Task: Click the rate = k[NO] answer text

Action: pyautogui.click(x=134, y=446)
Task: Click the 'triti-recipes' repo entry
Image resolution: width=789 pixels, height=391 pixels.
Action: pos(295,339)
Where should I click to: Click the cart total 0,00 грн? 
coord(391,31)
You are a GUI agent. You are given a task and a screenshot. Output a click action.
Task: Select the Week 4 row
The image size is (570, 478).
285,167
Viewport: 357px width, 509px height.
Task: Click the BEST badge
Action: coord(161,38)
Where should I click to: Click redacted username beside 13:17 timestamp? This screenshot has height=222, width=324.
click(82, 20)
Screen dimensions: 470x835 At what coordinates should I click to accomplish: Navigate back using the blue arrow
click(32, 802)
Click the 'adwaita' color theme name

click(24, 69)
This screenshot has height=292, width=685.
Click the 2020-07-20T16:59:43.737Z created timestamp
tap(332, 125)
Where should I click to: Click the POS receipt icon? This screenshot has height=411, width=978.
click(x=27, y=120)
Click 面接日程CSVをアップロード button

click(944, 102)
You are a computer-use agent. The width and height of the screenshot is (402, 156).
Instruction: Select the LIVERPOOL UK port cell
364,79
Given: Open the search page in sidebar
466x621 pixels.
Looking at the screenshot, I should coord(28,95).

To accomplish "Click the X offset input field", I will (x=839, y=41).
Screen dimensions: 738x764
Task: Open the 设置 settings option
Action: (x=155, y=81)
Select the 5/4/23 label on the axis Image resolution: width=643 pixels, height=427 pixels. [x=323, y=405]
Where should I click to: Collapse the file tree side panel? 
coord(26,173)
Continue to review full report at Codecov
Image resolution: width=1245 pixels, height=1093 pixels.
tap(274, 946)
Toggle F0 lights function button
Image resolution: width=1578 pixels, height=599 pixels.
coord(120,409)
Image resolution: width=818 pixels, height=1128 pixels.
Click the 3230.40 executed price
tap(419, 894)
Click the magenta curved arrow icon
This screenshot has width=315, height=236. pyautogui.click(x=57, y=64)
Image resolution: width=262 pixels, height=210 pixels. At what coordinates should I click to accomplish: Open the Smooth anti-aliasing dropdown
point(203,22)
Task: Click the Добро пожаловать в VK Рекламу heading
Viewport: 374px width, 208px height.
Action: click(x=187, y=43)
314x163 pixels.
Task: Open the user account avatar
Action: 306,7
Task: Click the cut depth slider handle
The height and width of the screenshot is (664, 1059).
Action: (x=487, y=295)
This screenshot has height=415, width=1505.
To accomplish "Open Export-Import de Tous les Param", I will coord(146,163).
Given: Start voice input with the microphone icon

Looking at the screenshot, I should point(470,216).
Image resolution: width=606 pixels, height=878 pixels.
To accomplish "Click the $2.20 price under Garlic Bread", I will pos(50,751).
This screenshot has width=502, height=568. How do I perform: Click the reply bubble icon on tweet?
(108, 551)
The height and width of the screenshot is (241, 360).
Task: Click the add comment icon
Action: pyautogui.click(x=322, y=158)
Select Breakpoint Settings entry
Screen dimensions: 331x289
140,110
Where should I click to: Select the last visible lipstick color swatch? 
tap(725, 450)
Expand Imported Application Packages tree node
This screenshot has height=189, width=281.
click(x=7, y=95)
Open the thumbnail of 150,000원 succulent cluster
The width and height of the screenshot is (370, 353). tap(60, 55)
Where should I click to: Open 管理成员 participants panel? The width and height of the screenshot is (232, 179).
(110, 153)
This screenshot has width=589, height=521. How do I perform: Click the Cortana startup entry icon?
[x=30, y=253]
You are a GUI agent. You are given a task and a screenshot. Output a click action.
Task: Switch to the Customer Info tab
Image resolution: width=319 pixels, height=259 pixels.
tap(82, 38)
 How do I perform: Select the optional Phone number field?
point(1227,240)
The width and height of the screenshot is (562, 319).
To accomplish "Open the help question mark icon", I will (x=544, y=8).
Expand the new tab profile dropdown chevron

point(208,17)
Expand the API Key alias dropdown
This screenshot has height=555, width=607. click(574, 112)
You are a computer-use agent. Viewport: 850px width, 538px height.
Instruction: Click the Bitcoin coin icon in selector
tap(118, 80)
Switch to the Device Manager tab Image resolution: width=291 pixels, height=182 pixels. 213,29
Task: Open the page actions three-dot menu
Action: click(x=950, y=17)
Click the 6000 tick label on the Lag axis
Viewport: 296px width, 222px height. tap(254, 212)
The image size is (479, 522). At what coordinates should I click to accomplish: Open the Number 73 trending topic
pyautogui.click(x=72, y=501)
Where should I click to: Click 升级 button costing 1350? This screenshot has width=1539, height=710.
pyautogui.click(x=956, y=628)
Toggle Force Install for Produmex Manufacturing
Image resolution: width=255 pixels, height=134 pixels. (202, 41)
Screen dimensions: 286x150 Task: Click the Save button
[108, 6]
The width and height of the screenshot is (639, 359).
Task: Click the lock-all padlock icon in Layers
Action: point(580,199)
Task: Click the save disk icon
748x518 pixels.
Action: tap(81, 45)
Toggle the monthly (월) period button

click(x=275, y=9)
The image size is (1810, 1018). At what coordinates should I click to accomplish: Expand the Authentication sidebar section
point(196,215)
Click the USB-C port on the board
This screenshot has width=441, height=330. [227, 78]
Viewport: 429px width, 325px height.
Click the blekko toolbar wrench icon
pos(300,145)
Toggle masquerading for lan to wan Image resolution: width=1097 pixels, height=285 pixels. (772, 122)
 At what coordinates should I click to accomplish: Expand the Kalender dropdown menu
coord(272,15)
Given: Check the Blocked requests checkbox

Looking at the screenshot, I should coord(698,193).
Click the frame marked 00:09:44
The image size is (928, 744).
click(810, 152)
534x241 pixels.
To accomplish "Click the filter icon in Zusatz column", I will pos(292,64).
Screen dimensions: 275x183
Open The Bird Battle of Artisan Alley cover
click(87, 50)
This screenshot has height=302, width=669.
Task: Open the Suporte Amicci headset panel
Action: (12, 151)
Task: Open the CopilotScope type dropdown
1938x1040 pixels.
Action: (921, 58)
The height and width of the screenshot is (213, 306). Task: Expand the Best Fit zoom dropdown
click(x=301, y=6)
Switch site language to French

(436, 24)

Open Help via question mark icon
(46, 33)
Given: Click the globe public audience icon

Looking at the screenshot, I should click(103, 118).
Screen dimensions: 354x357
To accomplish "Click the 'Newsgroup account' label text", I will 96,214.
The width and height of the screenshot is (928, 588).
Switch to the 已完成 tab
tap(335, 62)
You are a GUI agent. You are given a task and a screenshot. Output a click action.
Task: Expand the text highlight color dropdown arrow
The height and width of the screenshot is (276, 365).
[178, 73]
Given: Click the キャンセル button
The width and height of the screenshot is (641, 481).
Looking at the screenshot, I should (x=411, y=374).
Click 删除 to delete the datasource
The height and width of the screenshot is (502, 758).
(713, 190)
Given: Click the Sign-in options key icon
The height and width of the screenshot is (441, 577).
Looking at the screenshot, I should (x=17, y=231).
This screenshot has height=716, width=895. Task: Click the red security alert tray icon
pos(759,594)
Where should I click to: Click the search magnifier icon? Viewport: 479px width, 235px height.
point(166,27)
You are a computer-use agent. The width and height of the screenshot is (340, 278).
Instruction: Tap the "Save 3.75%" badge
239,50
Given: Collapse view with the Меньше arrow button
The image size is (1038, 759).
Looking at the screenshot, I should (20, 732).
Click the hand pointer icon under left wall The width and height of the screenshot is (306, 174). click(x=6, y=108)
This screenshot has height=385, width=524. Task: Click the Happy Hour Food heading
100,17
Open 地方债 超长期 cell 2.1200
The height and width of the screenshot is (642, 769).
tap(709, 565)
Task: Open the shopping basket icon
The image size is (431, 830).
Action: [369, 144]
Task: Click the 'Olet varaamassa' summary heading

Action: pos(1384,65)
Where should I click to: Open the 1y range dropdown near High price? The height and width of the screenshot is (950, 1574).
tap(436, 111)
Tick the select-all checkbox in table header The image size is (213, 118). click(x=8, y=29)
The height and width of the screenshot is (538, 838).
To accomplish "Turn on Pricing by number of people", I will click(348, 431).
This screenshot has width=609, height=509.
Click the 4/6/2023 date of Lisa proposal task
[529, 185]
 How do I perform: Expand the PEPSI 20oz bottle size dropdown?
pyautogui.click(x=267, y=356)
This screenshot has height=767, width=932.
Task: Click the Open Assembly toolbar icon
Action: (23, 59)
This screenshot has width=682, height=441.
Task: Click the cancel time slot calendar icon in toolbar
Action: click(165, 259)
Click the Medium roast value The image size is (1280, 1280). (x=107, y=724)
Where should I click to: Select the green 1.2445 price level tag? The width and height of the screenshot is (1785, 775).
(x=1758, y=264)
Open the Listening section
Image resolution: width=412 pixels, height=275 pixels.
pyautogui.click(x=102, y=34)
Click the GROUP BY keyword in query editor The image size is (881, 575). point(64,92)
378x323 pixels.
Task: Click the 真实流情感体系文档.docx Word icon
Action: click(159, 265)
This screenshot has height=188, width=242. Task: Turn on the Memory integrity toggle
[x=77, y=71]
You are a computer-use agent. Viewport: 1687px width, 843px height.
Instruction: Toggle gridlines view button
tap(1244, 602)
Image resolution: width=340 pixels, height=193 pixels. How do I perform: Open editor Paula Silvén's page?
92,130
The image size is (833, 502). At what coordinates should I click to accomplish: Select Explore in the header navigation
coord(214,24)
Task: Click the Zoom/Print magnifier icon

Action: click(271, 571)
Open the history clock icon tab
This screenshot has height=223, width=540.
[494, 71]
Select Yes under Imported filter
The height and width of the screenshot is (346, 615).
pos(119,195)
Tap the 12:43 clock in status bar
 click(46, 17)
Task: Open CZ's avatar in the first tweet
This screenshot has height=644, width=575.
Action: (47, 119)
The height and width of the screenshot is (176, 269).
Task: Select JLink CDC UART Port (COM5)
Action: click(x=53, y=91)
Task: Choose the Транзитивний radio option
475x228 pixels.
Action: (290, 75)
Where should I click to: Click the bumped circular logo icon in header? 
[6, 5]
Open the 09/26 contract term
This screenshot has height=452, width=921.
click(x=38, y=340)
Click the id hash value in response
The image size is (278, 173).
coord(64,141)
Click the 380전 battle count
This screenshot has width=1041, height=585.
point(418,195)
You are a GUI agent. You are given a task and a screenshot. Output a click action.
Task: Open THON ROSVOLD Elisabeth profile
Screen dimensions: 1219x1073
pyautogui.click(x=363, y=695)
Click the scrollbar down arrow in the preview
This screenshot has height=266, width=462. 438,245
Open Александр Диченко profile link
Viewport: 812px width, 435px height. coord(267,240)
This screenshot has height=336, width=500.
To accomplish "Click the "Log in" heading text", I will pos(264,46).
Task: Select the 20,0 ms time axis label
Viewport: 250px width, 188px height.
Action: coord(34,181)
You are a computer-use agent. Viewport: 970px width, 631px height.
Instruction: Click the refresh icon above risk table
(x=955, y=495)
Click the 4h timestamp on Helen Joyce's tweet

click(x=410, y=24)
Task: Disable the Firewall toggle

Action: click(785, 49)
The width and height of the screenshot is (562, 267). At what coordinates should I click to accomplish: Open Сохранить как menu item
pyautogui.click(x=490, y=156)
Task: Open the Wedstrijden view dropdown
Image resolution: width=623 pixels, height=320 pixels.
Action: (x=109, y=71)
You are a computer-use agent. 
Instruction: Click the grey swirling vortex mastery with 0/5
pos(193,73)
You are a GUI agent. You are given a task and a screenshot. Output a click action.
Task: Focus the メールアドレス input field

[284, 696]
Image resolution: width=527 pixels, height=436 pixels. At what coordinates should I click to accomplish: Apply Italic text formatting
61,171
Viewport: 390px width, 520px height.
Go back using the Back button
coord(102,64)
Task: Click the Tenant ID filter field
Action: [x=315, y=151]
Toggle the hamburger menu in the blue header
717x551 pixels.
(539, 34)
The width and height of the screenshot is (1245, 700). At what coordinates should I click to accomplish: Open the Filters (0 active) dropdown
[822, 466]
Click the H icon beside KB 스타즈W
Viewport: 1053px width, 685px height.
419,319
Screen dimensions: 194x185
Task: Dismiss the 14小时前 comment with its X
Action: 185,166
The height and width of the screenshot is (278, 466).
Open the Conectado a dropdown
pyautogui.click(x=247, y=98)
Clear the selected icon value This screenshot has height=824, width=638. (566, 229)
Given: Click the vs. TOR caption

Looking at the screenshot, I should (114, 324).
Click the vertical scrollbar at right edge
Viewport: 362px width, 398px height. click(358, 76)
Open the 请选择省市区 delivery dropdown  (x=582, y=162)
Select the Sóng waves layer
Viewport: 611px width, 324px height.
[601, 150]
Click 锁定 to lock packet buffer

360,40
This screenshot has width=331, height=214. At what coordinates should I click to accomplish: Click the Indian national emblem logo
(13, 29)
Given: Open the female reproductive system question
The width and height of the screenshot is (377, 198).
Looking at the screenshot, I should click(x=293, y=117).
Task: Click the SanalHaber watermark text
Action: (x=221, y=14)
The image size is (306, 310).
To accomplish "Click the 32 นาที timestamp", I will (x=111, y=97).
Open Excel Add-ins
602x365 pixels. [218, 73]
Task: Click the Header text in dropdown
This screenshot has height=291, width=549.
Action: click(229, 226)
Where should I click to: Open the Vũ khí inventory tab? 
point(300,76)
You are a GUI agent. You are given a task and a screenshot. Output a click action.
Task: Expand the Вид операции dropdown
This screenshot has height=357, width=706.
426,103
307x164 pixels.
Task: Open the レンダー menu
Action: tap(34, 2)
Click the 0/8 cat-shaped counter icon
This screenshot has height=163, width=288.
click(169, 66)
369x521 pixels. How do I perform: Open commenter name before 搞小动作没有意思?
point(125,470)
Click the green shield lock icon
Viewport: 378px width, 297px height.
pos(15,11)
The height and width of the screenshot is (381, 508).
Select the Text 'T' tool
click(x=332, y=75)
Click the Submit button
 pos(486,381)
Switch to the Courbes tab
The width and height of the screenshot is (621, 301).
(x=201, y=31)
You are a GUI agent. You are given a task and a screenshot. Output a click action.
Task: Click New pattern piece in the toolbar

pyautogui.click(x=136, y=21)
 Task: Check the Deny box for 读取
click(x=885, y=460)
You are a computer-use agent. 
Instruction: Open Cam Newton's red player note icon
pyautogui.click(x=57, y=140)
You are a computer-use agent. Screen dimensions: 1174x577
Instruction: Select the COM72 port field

---+---

Your task → The entries above hold a line with "534x241 pixels." and a later line with "Click the hand". Write out exactly those lines and all lines between, nothing more.

Solution for this task →
534x241 pixels.
To accomplish "Click the filter icon in Zusatz column", I will pos(292,64).
Screen dimensions: 275x183
Open The Bird Battle of Artisan Alley cover
click(87, 50)
This screenshot has height=302, width=669.
Task: Open the Suporte Amicci headset panel
Action: (12, 151)
Task: Open the CopilotScope type dropdown
1938x1040 pixels.
Action: (921, 58)
The height and width of the screenshot is (213, 306). Task: Expand the Best Fit zoom dropdown
click(x=301, y=6)
Switch site language to French

(436, 24)

Open Help via question mark icon
(46, 33)
Given: Click the globe public audience icon

Looking at the screenshot, I should click(103, 118).
Screen dimensions: 354x357
To accomplish "Click the 'Newsgroup account' label text", I will 96,214.
The width and height of the screenshot is (928, 588).
Switch to the 已完成 tab
tap(335, 62)
You are a GUI agent. You are given a task and a screenshot. Output a click action.
Task: Expand the text highlight color dropdown arrow
The height and width of the screenshot is (276, 365).
[178, 73]
Given: Click the キャンセル button
The width and height of the screenshot is (641, 481).
Looking at the screenshot, I should (x=411, y=374).
Click 删除 to delete the datasource
The height and width of the screenshot is (502, 758).
(713, 190)
Given: Click the Sign-in options key icon
The height and width of the screenshot is (441, 577).
Looking at the screenshot, I should (x=17, y=231).
This screenshot has height=716, width=895. Task: Click the red security alert tray icon
pos(759,594)
Where should I click to: Click the search magnifier icon? Viewport: 479px width, 235px height.
point(166,27)
You are a computer-use agent. The width and height of the screenshot is (340, 278).
Instruction: Tap the "Save 3.75%" badge
239,50
Given: Collapse view with the Меньше arrow button
The image size is (1038, 759).
Looking at the screenshot, I should (20, 732).
Click the hand pointer icon under left wall The width and height of the screenshot is (306, 174). click(x=6, y=108)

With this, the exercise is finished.